### What needs to be done:
Below are records; count the lines that contain "cell" and give only the total.

[[ Provided information, beginning ]]

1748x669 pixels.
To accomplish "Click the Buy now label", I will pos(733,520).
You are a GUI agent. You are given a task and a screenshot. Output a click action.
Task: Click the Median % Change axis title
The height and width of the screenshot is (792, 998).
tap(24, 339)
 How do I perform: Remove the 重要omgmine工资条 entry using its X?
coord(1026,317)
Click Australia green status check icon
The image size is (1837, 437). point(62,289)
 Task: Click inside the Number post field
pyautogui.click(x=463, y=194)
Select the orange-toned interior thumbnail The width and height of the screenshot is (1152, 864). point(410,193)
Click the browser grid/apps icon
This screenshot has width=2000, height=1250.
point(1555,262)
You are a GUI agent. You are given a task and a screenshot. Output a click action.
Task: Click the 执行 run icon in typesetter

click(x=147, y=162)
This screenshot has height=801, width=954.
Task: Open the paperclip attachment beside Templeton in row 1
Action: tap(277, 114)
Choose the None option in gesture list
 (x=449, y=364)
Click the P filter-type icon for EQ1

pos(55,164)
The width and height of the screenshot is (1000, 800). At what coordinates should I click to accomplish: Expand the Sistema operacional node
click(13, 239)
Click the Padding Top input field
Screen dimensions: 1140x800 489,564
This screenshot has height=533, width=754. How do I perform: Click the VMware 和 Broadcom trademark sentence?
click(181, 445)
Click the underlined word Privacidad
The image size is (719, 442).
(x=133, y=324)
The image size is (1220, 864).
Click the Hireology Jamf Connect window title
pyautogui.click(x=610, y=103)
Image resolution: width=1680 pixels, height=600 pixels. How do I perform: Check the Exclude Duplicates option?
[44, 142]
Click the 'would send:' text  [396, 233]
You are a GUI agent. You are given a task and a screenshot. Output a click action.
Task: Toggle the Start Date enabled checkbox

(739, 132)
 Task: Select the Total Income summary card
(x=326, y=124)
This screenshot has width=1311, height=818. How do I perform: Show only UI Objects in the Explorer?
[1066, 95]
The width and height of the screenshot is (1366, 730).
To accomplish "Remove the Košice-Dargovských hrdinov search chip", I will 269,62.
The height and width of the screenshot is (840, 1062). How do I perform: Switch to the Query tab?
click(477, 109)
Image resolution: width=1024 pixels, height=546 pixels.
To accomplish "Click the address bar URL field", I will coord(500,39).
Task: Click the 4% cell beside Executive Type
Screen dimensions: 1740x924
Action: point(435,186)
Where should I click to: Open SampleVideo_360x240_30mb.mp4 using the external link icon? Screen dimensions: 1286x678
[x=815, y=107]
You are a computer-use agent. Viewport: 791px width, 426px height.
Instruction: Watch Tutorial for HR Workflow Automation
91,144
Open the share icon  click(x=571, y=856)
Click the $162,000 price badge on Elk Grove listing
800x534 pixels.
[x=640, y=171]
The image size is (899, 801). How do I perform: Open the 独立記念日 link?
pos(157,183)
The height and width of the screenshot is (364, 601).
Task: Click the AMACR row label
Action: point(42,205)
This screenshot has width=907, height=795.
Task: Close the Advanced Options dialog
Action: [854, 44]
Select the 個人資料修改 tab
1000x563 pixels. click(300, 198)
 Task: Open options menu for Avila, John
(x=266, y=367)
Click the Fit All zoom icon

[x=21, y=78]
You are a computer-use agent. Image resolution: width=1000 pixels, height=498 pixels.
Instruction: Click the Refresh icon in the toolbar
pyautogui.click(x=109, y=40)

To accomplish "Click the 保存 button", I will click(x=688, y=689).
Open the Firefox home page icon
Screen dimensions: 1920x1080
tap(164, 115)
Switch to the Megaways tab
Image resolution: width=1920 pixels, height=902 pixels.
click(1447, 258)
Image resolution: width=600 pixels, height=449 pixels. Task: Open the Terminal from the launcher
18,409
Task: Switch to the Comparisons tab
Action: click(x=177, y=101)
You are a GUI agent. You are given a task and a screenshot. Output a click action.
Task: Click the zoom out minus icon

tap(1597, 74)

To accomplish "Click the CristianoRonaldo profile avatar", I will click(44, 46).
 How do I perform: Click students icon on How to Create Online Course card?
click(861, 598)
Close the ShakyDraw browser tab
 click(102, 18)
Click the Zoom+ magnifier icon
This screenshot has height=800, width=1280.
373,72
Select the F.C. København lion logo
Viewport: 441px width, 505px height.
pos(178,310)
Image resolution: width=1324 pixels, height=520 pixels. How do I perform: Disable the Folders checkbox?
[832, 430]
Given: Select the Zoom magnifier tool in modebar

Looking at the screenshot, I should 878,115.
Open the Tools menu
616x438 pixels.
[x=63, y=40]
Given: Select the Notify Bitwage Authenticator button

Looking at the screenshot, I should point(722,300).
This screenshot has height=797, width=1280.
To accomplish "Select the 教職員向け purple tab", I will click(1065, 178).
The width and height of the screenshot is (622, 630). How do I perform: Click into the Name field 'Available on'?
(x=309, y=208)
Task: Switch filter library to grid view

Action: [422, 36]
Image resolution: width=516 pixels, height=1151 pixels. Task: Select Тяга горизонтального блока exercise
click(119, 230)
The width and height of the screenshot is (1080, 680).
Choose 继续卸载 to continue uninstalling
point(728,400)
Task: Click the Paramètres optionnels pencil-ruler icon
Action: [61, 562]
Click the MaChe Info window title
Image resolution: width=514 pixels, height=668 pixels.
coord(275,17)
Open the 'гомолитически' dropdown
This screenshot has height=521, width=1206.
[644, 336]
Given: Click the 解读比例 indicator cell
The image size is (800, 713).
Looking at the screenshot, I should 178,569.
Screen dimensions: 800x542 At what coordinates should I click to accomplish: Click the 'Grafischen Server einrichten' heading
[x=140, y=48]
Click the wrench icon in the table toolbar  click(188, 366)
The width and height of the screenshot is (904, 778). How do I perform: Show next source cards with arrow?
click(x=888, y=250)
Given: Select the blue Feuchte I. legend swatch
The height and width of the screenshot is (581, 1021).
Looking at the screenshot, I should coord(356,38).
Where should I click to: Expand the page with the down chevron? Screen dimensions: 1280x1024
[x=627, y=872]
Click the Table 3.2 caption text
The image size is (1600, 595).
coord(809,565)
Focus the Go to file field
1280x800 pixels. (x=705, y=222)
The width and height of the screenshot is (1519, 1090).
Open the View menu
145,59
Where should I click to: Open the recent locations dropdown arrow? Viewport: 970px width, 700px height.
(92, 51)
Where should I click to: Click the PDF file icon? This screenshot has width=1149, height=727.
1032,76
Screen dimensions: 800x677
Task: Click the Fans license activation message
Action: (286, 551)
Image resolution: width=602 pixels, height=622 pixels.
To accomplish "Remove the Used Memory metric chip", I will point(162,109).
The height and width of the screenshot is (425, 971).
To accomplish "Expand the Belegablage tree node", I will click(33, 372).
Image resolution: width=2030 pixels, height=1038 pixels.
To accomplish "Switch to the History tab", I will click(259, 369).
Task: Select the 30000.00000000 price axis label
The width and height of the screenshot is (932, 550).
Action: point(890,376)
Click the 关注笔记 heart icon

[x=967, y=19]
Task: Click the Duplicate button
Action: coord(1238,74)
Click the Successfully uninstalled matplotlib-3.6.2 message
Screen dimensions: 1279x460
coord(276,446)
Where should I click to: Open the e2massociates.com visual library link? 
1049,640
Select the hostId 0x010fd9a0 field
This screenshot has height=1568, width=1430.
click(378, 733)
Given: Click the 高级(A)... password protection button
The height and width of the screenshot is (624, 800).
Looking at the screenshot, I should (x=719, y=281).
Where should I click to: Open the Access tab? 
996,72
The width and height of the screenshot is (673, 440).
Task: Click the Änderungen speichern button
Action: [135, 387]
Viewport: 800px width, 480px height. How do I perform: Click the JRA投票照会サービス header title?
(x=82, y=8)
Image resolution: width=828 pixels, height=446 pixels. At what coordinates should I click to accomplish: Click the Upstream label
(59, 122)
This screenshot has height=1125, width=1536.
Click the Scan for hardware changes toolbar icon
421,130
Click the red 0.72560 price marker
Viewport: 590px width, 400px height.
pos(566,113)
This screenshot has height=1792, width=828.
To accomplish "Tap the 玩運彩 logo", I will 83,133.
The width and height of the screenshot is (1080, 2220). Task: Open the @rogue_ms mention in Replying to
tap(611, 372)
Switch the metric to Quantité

[[ Provided information, end ]]

### Response to the task:
2